Entries supplied below:
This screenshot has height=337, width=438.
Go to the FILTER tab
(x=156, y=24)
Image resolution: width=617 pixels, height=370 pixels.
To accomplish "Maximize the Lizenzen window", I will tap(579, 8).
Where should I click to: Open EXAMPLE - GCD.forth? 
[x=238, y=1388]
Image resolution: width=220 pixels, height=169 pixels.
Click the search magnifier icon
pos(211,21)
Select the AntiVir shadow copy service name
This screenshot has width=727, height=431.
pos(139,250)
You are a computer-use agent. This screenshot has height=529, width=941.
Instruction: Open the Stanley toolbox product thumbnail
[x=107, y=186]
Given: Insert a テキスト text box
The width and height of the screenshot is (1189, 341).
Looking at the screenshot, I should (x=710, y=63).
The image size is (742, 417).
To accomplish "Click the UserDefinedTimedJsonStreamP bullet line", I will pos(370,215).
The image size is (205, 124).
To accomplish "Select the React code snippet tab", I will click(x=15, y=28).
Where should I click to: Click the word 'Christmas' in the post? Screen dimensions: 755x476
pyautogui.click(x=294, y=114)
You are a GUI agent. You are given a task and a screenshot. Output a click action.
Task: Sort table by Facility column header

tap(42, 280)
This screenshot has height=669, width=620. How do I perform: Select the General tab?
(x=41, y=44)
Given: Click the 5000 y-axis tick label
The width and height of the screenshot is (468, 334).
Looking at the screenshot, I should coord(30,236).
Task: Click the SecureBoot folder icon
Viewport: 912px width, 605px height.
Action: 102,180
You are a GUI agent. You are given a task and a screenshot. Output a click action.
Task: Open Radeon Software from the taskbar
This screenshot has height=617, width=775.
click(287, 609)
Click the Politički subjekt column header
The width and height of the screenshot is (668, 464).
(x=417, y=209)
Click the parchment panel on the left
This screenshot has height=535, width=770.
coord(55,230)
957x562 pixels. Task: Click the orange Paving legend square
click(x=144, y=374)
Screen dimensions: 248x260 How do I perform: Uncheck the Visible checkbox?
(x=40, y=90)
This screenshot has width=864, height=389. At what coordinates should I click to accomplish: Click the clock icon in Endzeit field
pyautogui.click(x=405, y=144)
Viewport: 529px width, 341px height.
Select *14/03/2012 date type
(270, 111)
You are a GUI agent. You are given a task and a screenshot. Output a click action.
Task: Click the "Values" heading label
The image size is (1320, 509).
End of Entries supplied.
When the line containing "Select *14/03/2012 date type" is found in the records above, restate it and every later line word for word through the last one, and nothing more.

Select *14/03/2012 date type
(270, 111)
You are a GUI agent. You are given a task and a screenshot. Output a click action.
Task: Click the "Values" heading label
The image size is (1320, 509).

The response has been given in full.